• [Exercise materials]:
-------------------------

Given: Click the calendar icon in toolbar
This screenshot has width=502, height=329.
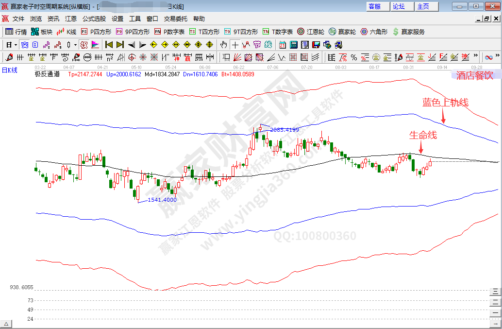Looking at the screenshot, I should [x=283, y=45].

-------------------------

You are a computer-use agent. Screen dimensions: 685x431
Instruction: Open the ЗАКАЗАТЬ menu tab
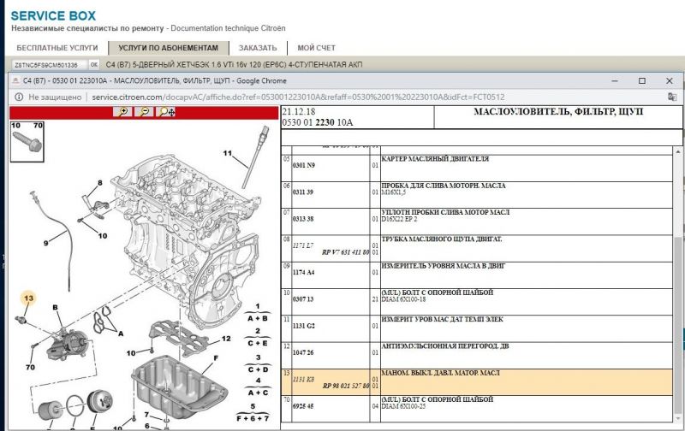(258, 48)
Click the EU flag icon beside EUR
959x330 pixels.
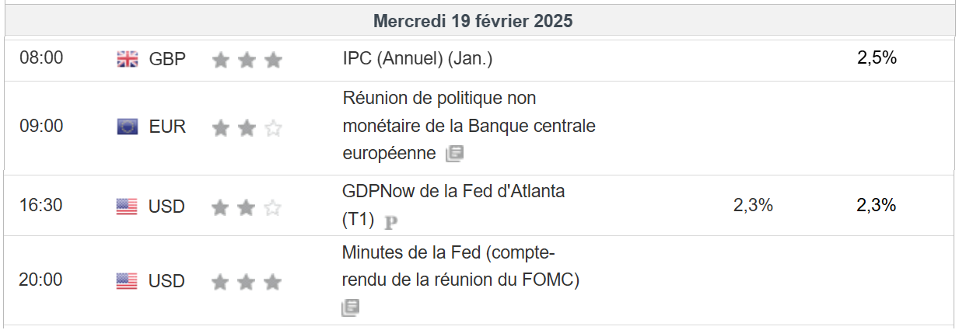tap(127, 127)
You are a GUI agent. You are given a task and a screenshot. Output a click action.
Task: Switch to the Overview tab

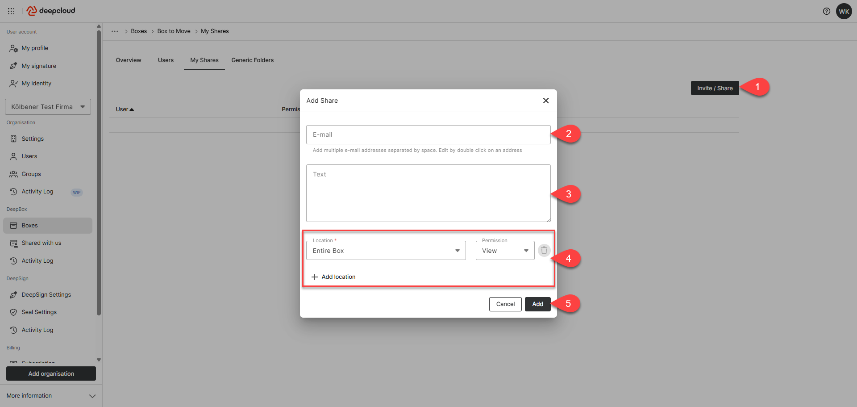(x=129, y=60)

-------------------------

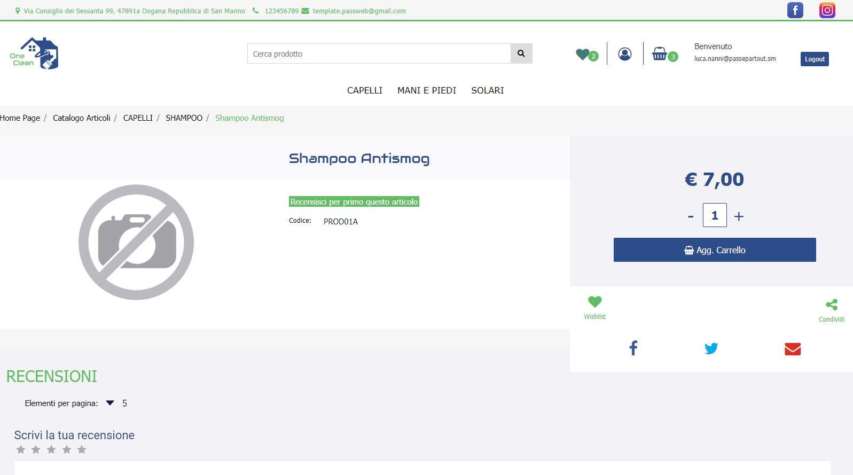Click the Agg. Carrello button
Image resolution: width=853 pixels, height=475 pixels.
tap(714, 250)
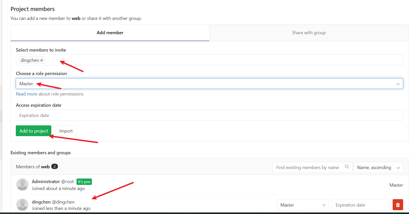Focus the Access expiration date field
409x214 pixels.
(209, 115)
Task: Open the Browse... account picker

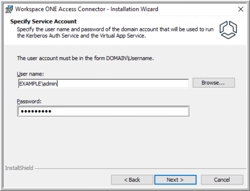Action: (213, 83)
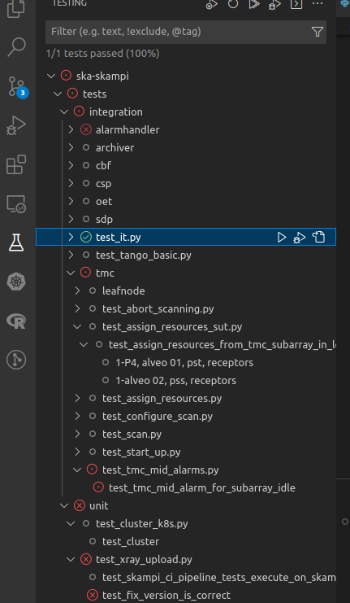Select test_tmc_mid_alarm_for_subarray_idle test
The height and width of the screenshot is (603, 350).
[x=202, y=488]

-------------------------

• [What to produce]: Search the records above for the string "icon" and copy each line that holds it.

• [Solution for this task]:
Given: Click the calendar icon in toolbar
Click the EU flag icon beside EUR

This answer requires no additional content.